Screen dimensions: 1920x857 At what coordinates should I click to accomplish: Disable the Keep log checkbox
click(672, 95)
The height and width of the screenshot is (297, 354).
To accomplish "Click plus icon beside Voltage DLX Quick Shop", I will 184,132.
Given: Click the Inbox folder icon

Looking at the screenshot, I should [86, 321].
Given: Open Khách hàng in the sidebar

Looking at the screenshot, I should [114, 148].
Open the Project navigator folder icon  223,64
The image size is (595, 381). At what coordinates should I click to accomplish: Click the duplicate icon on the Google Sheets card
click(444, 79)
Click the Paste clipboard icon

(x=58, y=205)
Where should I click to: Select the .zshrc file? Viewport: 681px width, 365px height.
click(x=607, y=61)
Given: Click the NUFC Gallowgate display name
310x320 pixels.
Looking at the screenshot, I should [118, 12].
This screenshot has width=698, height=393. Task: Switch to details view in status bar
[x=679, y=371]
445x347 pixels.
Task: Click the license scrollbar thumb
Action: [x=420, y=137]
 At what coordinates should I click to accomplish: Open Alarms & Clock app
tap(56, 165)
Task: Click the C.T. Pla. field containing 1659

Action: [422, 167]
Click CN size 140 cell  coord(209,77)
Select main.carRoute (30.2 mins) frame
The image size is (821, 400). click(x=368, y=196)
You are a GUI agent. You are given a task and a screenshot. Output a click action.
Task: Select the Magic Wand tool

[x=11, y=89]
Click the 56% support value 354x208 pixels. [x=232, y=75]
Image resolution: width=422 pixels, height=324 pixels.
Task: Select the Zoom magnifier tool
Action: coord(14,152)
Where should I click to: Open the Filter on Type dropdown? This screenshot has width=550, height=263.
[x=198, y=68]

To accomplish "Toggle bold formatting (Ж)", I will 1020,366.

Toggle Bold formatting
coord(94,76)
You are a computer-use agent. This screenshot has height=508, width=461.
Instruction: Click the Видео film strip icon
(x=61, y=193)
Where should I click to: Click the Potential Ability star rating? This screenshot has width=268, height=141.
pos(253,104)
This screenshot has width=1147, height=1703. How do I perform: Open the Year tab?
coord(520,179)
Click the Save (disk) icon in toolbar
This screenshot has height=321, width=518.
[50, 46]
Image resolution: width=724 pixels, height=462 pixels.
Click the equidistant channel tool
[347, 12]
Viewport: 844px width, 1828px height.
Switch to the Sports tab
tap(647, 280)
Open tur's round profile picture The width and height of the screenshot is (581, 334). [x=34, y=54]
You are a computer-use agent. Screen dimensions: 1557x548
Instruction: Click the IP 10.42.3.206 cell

▶ TASK: Your output should consist only of the lines from the one containing "Open tur's round" to the end of the records above, each retyped exactly.

▶ THE COMPLETED TASK:
Open tur's round profile picture The width and height of the screenshot is (581, 334). [x=34, y=54]
You are a computer-use agent. Screen dimensions: 1557x548
Instruction: Click the IP 10.42.3.206 cell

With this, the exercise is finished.